4. Dry Rubs Add Flavor and Texture
Whether you marinate the tofu or not, a dry rub will help add flavor and a crusty texture when you cook it. Choose a few of your favorite herbs and spices, mix them together in a small bowl, and rub them over the surface of the tofu. When you pan-fry the tofu, that rub will become a delicious crust.
5. Buy the Right Tofu for the Job
All tofu is not alike so be sure to buy the kind that will work best for the dish you are preparing. Silken tofu is good for making creams or blending into batters, but it’s too soft to use in a stir-fry. Some people like using soft tofu for scrambles. I prefer the extra-firm variety for the majority of my dishes. It enables me to handle it without worrying it will fall apart.

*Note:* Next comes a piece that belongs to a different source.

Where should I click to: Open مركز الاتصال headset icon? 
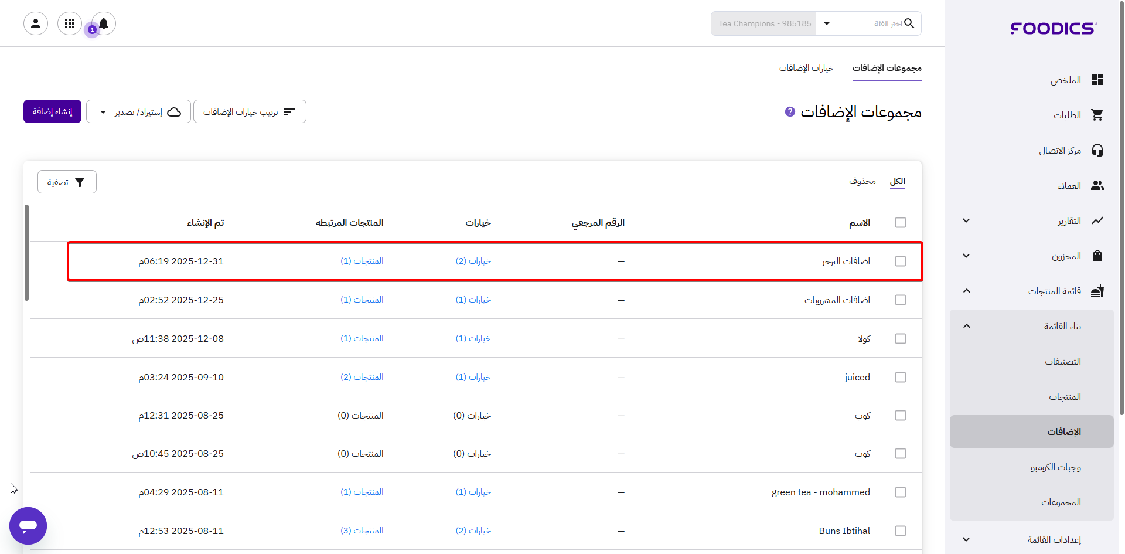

6. Like a Diamond, Size and Cut Matter
I once went to a restaurant that served a tofu club sandwich where the tofu was a giant block stuck between the slices of bread. If you want your tofu to have maximum flavor and texture, it’s best to cut it into smaller pieces. Thin slices are good for making cutlet-type dishes or for sandwiches. Simply cut the block of tofu in half width-wise, then cut each half into 4 rectangles for a total of 8 thin slices. Those slices can further be cut into squares or triangles depending on the presentation you want for your dish. Cut the tofu into cubes for stir-fries and salads. Just cut the tofu into 5 even slices width-wise and then 4 slices horizontally. Those 20 pieces can be further cut in half to make smaller cubes if desired. For kids, use cookie cutters to cut tofu into nuggets shaped like hearts or other fun shapes.
7. Cook the Tofu Well
After all the effort of draining, pressing, cutting, marinating, and seasoning, be sure to cook the tofu well. Whether you are making it into a curry or Asian style, baking it or frying it, breading it, battering it or dusting it with cornstarch or arrowroot powder, be patient and cook it until it’s as browned or crispy as you want it. If you are going to cover it with a hot sauce, make it even extra crispy so the sauce doesn’t make the tofu soggy.
Practice makes perfect and the more you handle tofu, the better you will get at preparing it. Once you learn all the tricks to getting the most out a block of tofu, the possibilities for amazing dishes are endless. It can change the way you and your guests think about tofu and it might even end up becoming your favorite food too.